Os três homens eram Drogin, que carregava o alce, Corum e Rion, este último sendo na verdade um garoto, de pouco mais de dez anos. Todos eram membros da tribo dos Falcões da Neve. Seguiram seu caminho por cima de uma tênue ponte de troncos amarrados com cipós, que se estendiam sobre os espaços entre dois penedos. Tais penedos ressaltavam nas alturas, cobertos de uma densa vegetação. Do outro lado do abismo, atacaram a encosta íngreme. Suando, escorregando, rastejando e escalando, subiram durante uma hora. Ao tentar atingir o topo do cume que subiam penosamente, Corum, que ia à frente, abria caminho à espada através de moitas de algaroba espinhosa, até que quase o havia atingido. As árvores haviam cedido lugar ao capim ou à pedra lisa, a face da pedra sendo praticamente vertical. Uma encosta de uns 65 metros estava à sua frente. Deixando Drogin e Rion para trás, foi até o final da beirada, achando que poderia olhar quase que diretamente para baixo até a floresta silenciosa lá embaixo. Continuou subindo, quando o capim e o solo sob seus pés deslizaram e ele caiu. Por uns seis metros, havia uma inclinação de uns setenta graus e depois uma queda de quase 65 metros, após o que haveria uma batida e a repetição até a copa das árvores. Quando deslizava para baixo da superfície íngreme, estendeu a mão direita, conseguindo segurar uma moita de algaroba que crescia numa fenda a uns dois metros abaixo do ponto de deslizamento. Estava indo tão rápido que ela impulsionou seu braço para cima, e, como o corpo estava girando, o puxou da posição lateral para a de barriga para baixo; o empuxo quase quebrou os ligamentos que seguram as extremidades da clavícula e escápulas juntas. Com isso, o braço perdeu a força, mas havia freado o suficiente para ele ter a chance de segurar um ramo com a mão esquerda. Depois de pender por um ou dois momentos, para dar uma olhadela nas coisas e ter certeza de não fazer nada de errado, começou a se movimentar para cima, e, após alguns minutos, reuniu-se aos dois companheiros que o espreitavam lá do alto.

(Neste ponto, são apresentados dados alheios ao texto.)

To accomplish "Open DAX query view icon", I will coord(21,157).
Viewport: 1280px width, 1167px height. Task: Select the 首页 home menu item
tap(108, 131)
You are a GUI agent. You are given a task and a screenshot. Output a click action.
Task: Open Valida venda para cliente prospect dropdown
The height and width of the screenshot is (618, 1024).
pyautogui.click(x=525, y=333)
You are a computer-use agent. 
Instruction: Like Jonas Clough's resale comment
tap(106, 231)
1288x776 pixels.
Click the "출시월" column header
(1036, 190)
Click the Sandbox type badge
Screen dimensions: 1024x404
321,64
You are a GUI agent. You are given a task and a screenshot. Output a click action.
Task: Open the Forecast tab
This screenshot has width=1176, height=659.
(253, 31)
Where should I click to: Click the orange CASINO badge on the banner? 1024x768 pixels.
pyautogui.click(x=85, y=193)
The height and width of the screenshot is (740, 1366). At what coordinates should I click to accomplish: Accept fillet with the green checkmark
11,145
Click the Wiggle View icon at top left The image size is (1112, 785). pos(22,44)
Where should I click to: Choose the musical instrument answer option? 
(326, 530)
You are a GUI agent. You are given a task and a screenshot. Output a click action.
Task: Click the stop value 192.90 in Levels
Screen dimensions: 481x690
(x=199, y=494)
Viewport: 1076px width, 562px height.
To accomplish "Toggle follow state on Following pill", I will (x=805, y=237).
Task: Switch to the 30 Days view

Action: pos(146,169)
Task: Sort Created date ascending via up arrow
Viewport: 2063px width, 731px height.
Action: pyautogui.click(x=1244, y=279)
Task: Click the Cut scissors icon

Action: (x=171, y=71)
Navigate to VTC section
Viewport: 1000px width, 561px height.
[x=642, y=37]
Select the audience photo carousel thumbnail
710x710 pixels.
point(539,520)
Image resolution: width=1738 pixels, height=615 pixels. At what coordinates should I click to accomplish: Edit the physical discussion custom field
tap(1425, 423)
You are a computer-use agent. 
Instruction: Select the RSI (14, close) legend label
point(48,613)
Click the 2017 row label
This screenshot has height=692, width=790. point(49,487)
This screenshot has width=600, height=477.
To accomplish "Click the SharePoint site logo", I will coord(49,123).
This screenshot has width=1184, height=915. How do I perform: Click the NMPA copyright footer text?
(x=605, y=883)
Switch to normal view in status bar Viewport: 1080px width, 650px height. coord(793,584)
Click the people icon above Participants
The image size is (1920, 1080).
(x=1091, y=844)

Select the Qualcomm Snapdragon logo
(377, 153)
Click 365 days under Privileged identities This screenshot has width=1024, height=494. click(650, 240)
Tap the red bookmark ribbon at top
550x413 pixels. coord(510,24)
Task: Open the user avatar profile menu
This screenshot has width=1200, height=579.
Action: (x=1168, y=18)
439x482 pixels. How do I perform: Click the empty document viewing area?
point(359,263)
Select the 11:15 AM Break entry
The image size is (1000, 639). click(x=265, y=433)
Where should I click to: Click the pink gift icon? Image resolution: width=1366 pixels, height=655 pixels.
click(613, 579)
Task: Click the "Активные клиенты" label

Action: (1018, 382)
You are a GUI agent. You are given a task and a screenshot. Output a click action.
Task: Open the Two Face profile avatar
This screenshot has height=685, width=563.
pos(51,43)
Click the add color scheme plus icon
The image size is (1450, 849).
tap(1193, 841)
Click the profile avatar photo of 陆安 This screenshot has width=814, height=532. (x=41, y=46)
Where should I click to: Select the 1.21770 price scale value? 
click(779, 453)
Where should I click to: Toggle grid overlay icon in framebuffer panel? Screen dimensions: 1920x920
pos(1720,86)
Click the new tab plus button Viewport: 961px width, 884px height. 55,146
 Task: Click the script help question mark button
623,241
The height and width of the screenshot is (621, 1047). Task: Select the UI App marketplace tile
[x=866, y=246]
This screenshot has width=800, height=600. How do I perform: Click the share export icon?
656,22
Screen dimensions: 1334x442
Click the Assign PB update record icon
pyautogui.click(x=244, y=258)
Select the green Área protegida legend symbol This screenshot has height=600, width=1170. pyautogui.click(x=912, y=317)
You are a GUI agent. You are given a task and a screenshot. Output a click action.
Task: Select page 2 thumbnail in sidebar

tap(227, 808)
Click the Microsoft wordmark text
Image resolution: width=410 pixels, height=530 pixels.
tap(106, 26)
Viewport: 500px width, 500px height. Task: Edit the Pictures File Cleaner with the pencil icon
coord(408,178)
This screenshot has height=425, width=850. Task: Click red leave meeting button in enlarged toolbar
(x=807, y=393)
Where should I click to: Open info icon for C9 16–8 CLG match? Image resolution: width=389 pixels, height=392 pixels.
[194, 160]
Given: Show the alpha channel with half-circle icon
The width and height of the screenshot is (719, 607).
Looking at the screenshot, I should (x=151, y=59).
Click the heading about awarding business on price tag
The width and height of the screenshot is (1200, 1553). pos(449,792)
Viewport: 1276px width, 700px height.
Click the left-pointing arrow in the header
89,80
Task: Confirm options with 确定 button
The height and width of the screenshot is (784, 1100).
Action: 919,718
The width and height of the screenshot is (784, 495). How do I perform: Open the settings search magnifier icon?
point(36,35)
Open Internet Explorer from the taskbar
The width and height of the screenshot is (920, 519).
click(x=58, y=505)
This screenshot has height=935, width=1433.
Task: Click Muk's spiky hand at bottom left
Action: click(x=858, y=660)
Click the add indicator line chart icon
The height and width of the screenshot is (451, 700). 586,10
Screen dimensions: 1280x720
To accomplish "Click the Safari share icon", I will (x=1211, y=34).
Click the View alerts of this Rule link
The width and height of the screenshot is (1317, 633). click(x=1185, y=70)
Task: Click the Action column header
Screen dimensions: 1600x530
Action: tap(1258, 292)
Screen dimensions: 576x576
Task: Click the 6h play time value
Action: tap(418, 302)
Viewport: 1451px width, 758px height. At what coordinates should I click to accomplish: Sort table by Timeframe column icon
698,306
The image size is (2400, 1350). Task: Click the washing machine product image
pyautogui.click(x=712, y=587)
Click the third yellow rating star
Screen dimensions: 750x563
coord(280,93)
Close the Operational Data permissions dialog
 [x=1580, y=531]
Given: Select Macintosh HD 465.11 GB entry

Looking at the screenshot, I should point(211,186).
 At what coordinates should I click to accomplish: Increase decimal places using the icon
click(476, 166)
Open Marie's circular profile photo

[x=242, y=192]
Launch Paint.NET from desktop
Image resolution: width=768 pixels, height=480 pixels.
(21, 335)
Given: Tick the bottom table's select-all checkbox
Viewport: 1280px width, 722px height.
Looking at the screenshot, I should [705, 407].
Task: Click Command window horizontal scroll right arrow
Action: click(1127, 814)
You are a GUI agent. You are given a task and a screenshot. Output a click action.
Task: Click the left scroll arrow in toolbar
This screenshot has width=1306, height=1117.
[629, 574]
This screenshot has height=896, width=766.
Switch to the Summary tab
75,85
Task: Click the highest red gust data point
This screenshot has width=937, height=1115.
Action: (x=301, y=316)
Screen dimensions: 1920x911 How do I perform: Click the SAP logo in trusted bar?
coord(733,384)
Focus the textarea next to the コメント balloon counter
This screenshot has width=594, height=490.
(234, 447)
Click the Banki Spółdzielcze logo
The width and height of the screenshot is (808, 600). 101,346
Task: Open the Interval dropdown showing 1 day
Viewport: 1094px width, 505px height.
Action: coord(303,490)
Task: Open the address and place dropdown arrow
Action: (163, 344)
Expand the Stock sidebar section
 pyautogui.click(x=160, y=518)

No fundo do vale, lá embaixo, um rio faiscava timidamente sob o fraco brilho do sol, enquanto descia impetuoso entre rochas e árvores.

A relva nos lados era sucedida por uma mistura de artemísias e arbustos da família do carvalho; lá no alto, dois milhafres circulavam contra o cinza do céu. E o caminho continuava pela beira das montanhas, por uma região selvagem.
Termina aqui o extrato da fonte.